I’m taking the following example not from I.T., but from the world of medical labs.
When processing medical tests (at least in my part of the world), there’s a whole set of rules that medical professionals have to follow. Doctors and their staff have to fill in a requisition properly. The specimen collection centre has do verify that information, take samples and pass everything on to a lab. The lab that performs the tests, ensures that everything is valid before performing the test and sending back results to the doctor.
Just like a database transaction, the hope is that everything goes smoothly. All patient information is entered properly. Patients and lab techs have followed all appropriate instructions.
Fixing Inconsistent Data: It sometimes happens that information is entered incorrectly or missing (like insurance info, or the date and time of the test). In these cases, often the lab might call back for corrections before continuing with the test. This is similar to the case when SQL Server recognizes that a statement will not leave the database in a consistent state. In some cases, SQL Server can try to do something about it. For example it can do an implicit conversion of a datatype, or it can cascade a delete/update.
Giving Up And Rolling Back: But sometimes a medical test can’t be saved.

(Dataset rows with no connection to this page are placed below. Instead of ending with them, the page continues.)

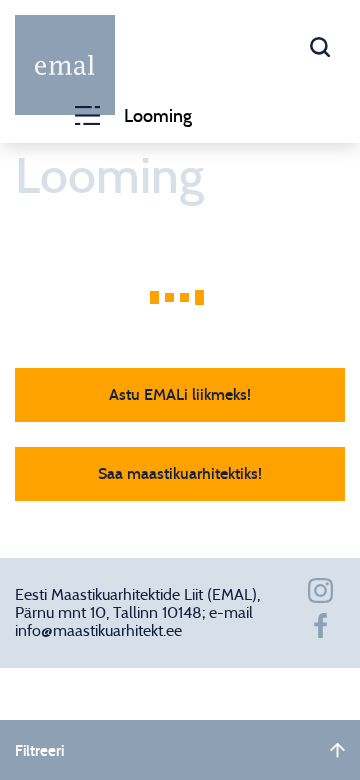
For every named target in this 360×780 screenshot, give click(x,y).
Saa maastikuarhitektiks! (180, 474)
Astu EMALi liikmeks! (180, 395)
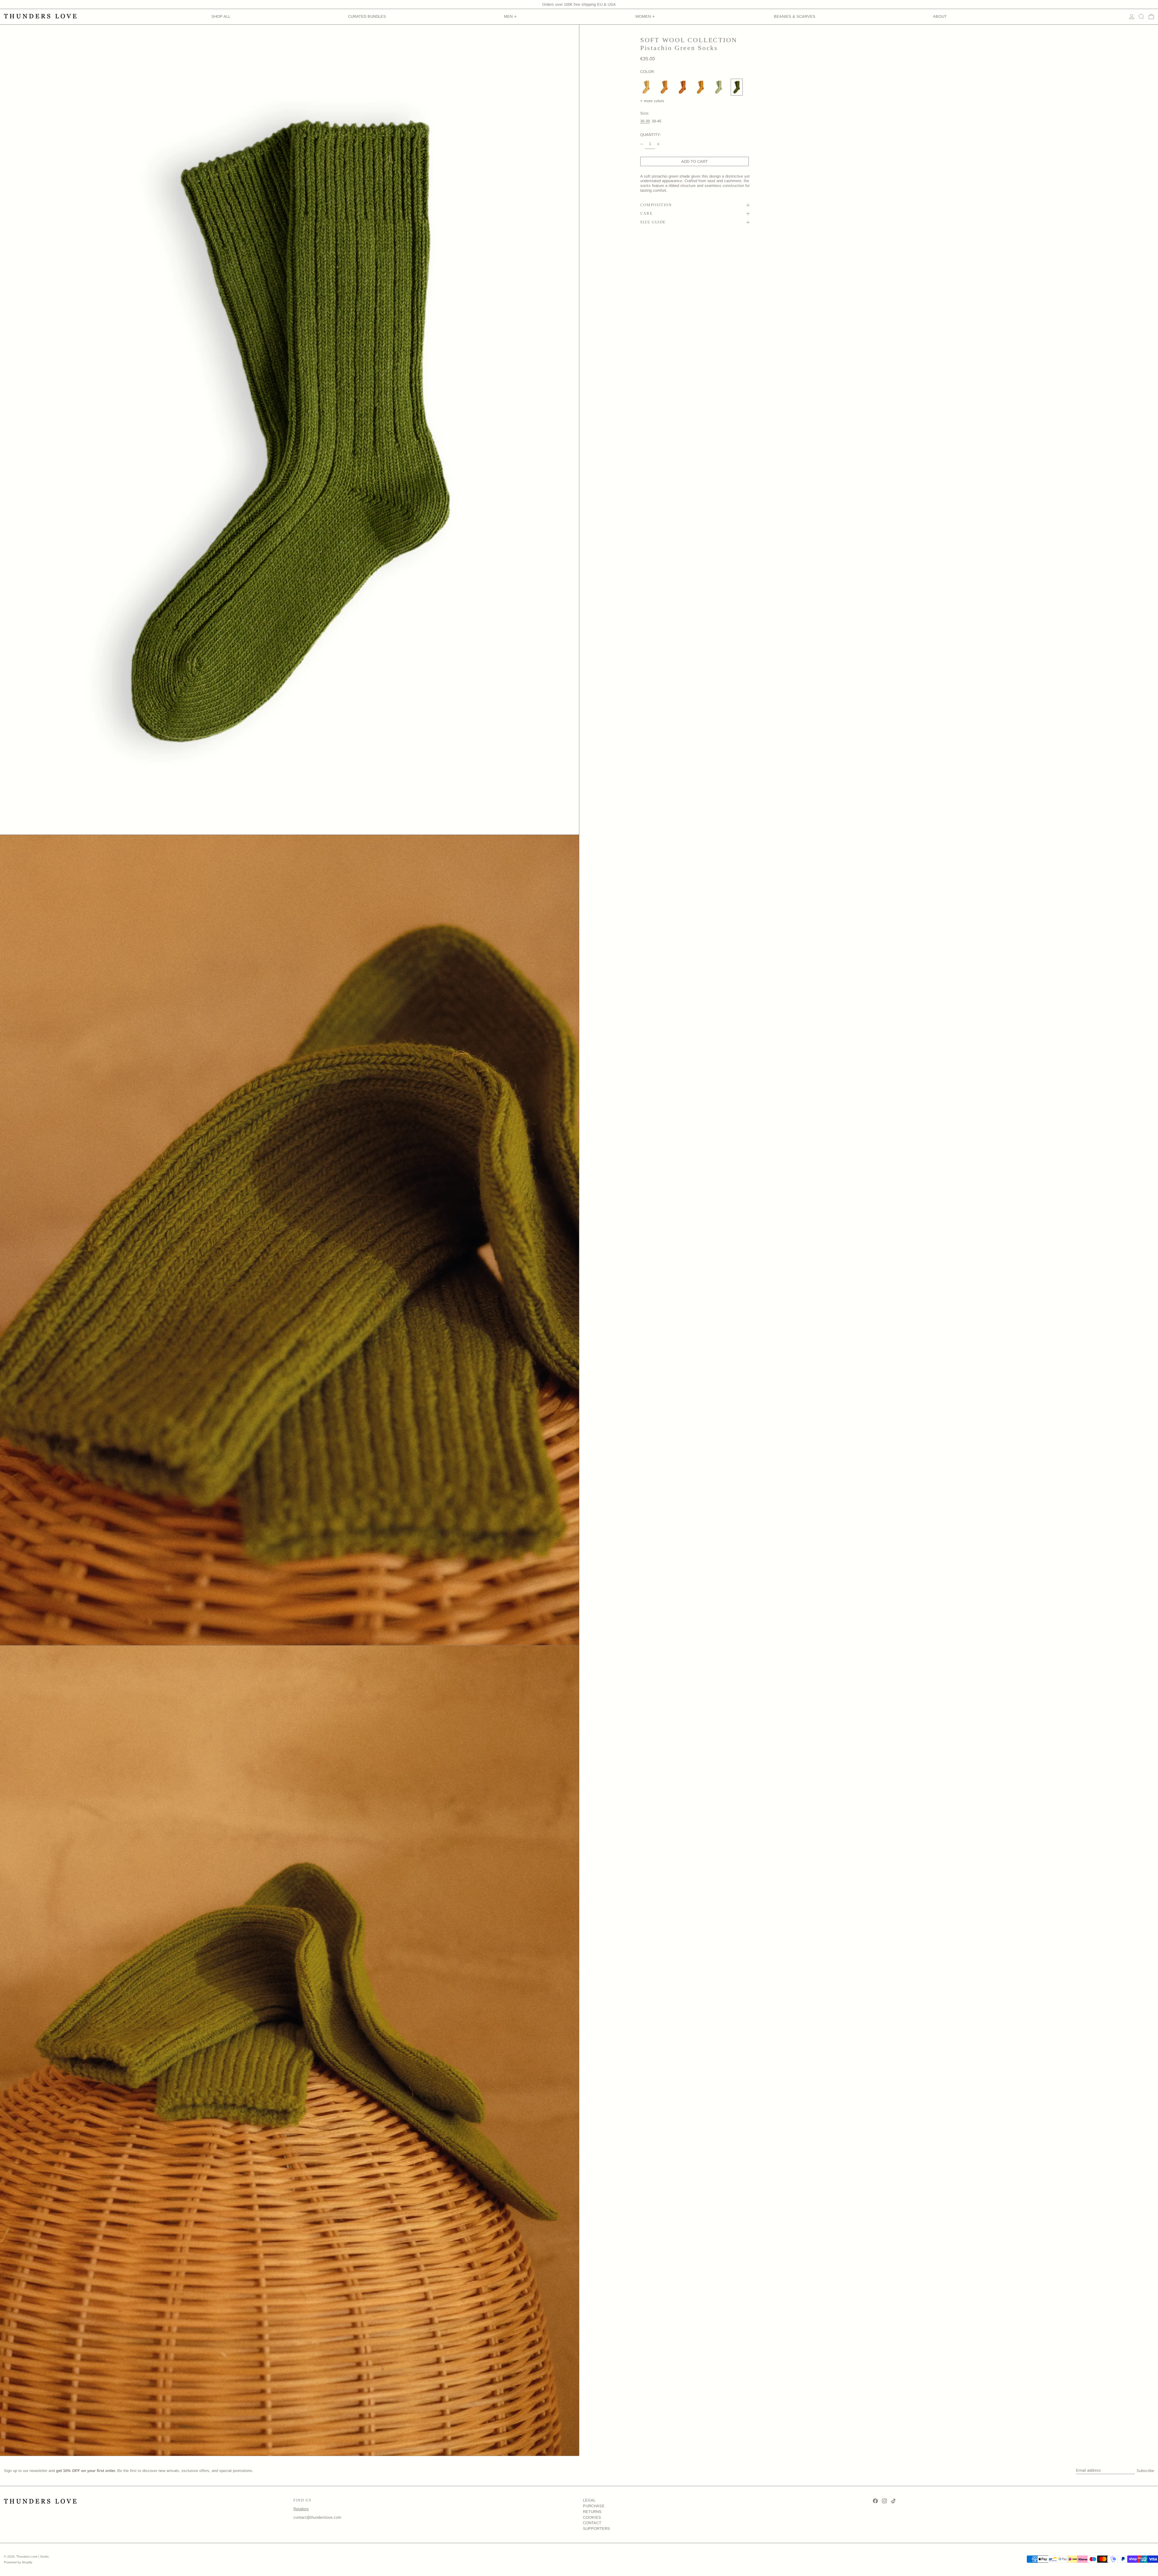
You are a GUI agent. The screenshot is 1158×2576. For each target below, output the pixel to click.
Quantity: (650, 134)
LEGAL (589, 2500)
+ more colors (652, 101)
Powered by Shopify (18, 2562)
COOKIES (592, 2517)
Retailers (301, 2509)
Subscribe (1145, 2470)
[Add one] (658, 144)
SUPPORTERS (596, 2528)
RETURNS (592, 2511)
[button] (1141, 16)
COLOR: (647, 72)
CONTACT (592, 2523)
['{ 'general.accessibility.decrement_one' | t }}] (641, 144)
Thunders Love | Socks (32, 2556)
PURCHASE (594, 2506)
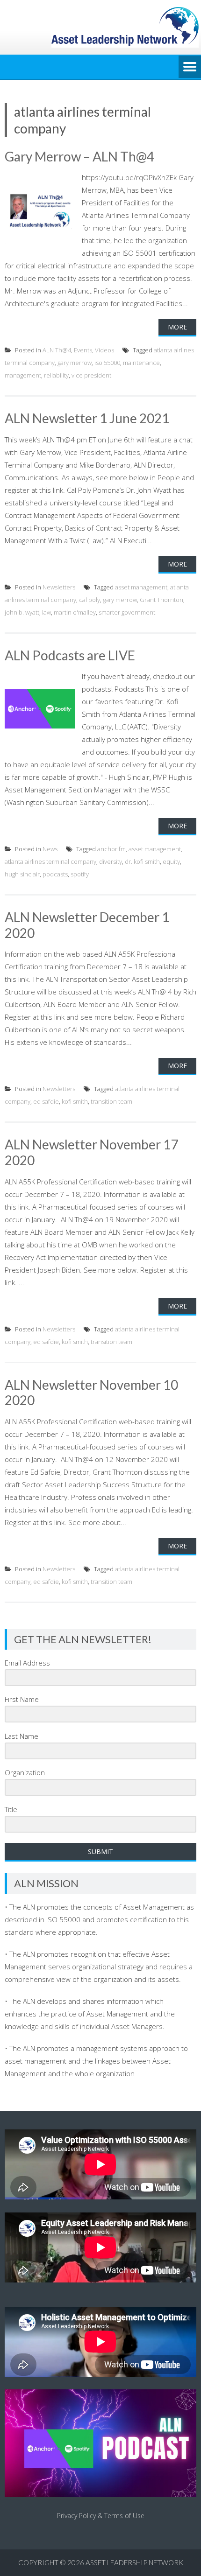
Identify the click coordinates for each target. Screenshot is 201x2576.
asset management (141, 587)
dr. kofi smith (142, 861)
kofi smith (75, 1101)
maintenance (141, 362)
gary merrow (74, 362)
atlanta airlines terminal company (50, 861)
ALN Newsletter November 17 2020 (91, 1152)
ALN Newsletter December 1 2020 (87, 925)
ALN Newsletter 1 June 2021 (87, 418)
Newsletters (59, 587)
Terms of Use (124, 2515)
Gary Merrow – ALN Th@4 (79, 156)
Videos (104, 350)
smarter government (127, 612)
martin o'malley (75, 612)
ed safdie (46, 1101)
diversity (110, 861)
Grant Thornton (161, 599)
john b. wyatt (22, 612)
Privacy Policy (76, 2515)
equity (171, 861)
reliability (56, 375)
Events (83, 350)
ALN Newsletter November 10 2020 (91, 1392)
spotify (80, 874)
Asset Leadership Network (134, 2562)
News (50, 849)
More (177, 326)
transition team (111, 1101)
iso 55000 (107, 362)
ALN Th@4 (57, 350)
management (23, 375)
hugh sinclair (22, 874)
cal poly (89, 599)
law (46, 612)
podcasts (55, 874)
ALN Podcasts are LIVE (70, 655)
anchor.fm (111, 849)
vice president (91, 375)
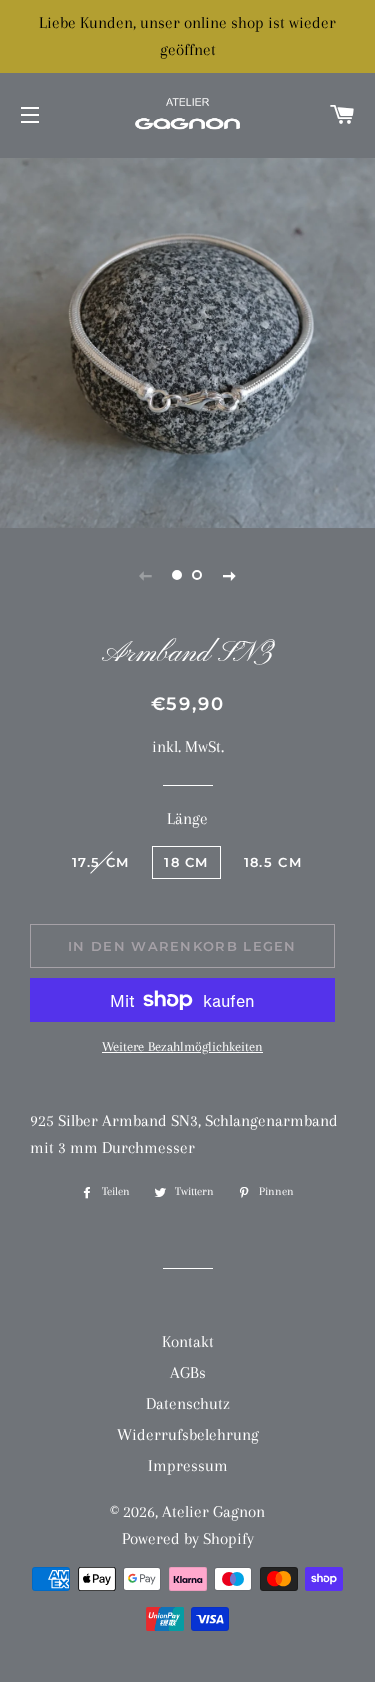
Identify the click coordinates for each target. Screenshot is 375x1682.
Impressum (188, 1465)
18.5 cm (273, 862)
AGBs (188, 1372)
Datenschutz (188, 1403)
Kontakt (188, 1341)
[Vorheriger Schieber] (146, 575)
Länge (187, 818)
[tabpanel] (187, 340)
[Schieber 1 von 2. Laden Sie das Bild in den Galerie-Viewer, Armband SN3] (178, 575)
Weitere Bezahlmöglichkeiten (182, 1046)
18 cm (186, 862)
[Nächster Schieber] (230, 575)
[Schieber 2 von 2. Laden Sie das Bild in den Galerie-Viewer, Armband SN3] (198, 575)
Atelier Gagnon (213, 1511)
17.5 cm (100, 862)
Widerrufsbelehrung (188, 1434)
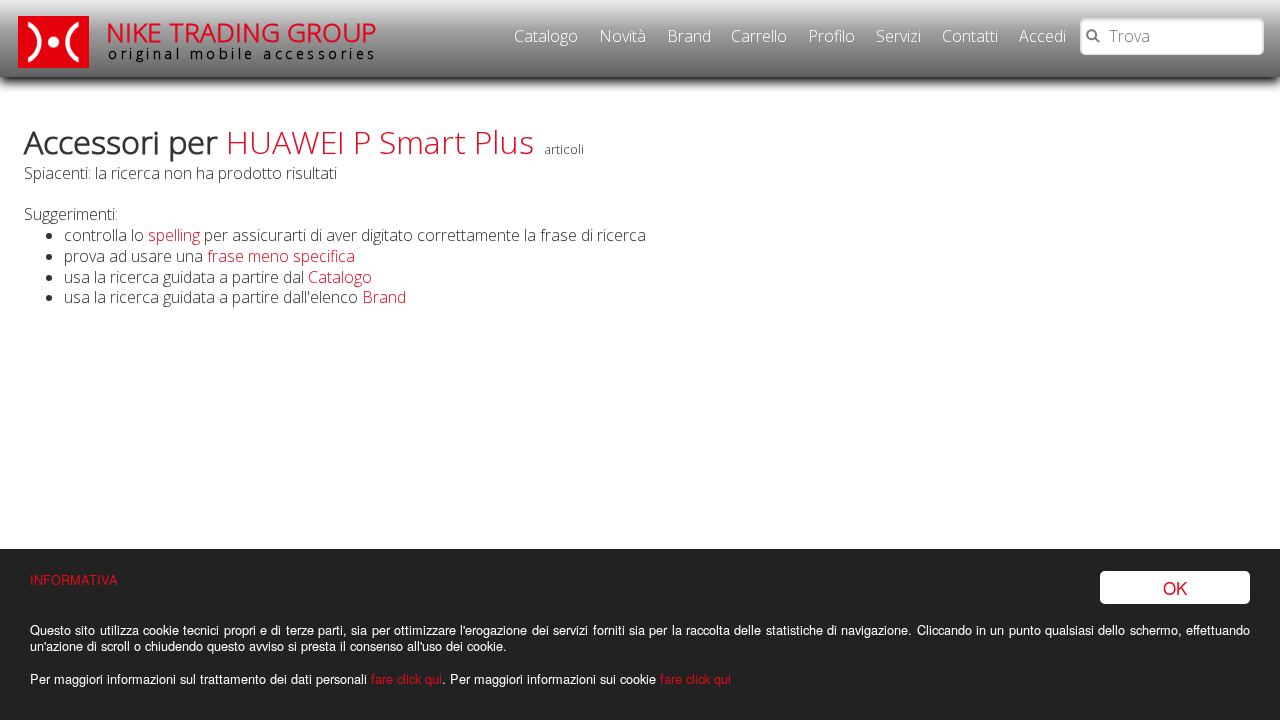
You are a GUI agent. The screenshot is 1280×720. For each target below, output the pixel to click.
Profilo (831, 36)
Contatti (970, 36)
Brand (689, 36)
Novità (622, 36)
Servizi (898, 36)
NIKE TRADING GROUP (242, 39)
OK (1175, 587)
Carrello (759, 36)
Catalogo (546, 36)
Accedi (1042, 36)
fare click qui (406, 678)
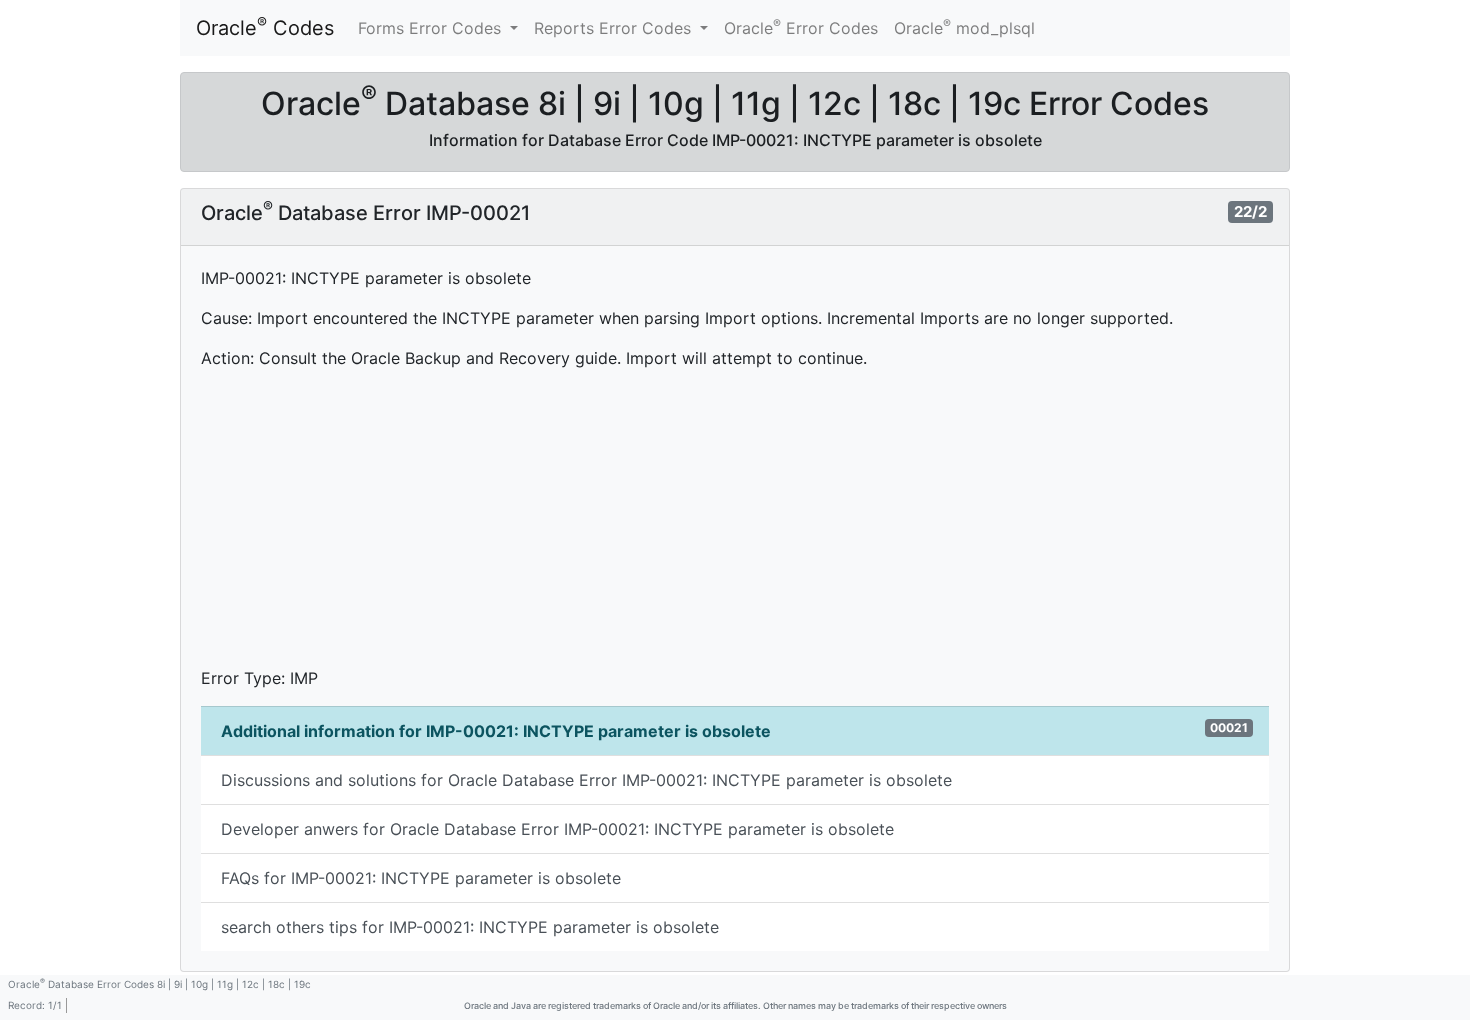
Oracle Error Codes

For example, sometimes a sample arrives clotted when it should have arrived unclotted (or vice versa). In these cases, meaningful results aren’t possible and the whole test has to be rejected to be performed again correctly. SQL Server will do this whenever it’s necessary to maintain consistent data. It will raise an error and the entire statement or transaction is undone (to be corrected and performed again).
Well, this counterexample comes from the world of cheesy Science Fiction. Normally we want our databases to store only consistent and legal data. Any illegal data should be rejected right away. What we don’t want is for our databases to get hung up on some crazy inconsistent data.
But if you’re Captain Kirk and you need to deal with a rogue computer or robot that’s acting up. What do you do? Simple, confuse it with inconsistent information! Those robots won’t know what hit them.
This bit of dialog comes straight from an episode of Star Trek called “I, Mudd” (I’m not even making this up, Google it!)
Kirk: Norman, Everything Harry tells you is a lie, remember that, everything Harry tells you is a lie.
Harry Mudd: Listen to this carefully Norman: I am lying.
[Norman the android starts beeping, his light starts flashing and his ears start smoking]
Norman: You say you are lying but if everything you say is a lie then you are telling the truth but you cannot tell the truth because everything you say is a lie but you lie, you tell the truth but you cannot for you lie … Illogical! Illogical!
[more of the same, more smoke and kaboom]
Honest-to-God smoke from the ears! It’s so classic it gets parodied a lot. (Here’s one of my favourites, a comic from Cyanide and Happiness).
I’m grateful that our databases don’t choke on inconsistent data. They just throw an error and tell clients “Here, you deal with it!”.